Many operators pass an entire record unchanged from the input data set to the output data set. These operators can add new result fields to the record of the output data set, but they also propagate the original record through to the output data set.

This topic provides background information required to use schema variables, including a further discussion of the concept of schema variables and an explanation of the transfer mechanism. Then two examples are provided: one showing how to use schema variables with a one-input operator and the other showing how to create a two-input operator.

Background

The following figure shows an operator containing schema variables in both its input and its output interface schemas:

Figure 1. Input schema variables

This figure shows the same operator with an input data set:

Figure 2. Output schema variables

By default, a schema variable in an input interface schema corresponds to an entire record of the input data set, including the record schema. In this example:

"inRec:*" ≡ "fName:string; lName:string; age:int32;"

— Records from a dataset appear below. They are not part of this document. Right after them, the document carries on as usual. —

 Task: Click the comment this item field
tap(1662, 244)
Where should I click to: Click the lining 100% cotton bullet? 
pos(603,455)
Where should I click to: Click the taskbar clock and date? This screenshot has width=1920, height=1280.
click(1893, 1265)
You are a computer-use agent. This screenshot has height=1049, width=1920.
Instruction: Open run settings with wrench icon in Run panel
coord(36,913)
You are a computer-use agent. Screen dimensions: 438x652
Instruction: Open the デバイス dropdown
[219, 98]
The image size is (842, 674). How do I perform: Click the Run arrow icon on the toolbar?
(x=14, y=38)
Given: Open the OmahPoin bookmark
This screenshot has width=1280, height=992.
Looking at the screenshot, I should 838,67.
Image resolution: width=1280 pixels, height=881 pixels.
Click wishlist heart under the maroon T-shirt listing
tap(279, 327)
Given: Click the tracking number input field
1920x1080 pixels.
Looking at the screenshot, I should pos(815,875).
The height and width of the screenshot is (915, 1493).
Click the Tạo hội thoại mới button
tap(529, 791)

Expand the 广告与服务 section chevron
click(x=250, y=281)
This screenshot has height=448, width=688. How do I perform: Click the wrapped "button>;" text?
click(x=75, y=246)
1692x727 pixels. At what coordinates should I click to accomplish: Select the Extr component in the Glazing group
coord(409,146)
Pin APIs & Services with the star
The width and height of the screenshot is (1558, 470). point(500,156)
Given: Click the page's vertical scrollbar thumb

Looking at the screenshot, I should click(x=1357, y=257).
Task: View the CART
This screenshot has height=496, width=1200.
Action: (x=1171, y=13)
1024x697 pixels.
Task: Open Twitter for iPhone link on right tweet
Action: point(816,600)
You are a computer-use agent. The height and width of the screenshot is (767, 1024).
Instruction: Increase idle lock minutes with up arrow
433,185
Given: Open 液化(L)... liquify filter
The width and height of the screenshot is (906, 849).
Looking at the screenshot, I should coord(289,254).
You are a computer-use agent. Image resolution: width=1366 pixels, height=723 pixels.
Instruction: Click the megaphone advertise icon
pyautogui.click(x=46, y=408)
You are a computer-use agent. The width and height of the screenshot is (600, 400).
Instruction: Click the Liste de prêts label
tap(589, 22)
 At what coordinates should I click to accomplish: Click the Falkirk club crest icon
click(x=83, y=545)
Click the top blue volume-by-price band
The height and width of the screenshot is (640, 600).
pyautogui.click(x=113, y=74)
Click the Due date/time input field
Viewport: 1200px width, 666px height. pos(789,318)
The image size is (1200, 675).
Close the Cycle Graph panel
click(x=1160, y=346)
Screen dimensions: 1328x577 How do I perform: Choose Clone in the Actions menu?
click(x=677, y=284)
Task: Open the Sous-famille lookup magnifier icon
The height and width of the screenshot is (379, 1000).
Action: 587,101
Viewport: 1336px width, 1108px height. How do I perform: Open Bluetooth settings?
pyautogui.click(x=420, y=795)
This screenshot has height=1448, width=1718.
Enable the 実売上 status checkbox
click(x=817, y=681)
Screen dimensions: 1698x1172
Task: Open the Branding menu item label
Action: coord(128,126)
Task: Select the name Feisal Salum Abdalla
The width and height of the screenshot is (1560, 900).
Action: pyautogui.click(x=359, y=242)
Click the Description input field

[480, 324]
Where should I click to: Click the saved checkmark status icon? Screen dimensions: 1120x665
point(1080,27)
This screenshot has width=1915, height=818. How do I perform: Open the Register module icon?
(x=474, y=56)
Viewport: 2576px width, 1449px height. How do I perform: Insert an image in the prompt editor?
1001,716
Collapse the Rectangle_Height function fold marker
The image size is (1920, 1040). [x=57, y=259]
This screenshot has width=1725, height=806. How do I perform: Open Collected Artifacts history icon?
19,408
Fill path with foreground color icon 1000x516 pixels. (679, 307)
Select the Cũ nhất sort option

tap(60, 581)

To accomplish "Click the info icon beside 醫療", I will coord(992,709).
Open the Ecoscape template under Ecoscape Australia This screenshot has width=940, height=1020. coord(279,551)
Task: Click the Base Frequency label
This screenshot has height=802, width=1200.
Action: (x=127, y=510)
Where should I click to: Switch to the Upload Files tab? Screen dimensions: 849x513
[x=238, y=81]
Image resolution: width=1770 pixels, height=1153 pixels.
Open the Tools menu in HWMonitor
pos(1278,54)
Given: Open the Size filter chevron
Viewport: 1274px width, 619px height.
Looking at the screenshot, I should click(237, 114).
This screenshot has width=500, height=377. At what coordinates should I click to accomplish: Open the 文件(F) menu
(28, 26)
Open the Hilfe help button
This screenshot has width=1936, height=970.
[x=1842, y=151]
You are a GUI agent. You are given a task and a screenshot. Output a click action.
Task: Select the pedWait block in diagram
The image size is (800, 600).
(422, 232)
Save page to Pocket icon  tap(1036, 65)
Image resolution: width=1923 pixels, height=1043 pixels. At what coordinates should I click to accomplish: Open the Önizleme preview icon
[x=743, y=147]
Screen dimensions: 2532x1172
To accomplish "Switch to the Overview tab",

Performing an operation on inRec corresponds to performing an operation on an entire record and the record schema of the input data set.

When a transfer is declared, an output schema variable, by default, assumes the record schema of the variable in the input interface. As you can see in the previous figure, outRec assumes the schema of inRec, which corresponds to the record schema of the input data set. Therefore, the output interface schema of the operator is:

"outRec:*" = "inRec:*" ≡ "fName:string; lName:string; age:int32;"

By using a variable to reference a record, operators can copy, or transfer, an entire record from an input to an output data set. The process of copying records from an input to an output data set then becomes much simpler because you do not have to define any field accessors.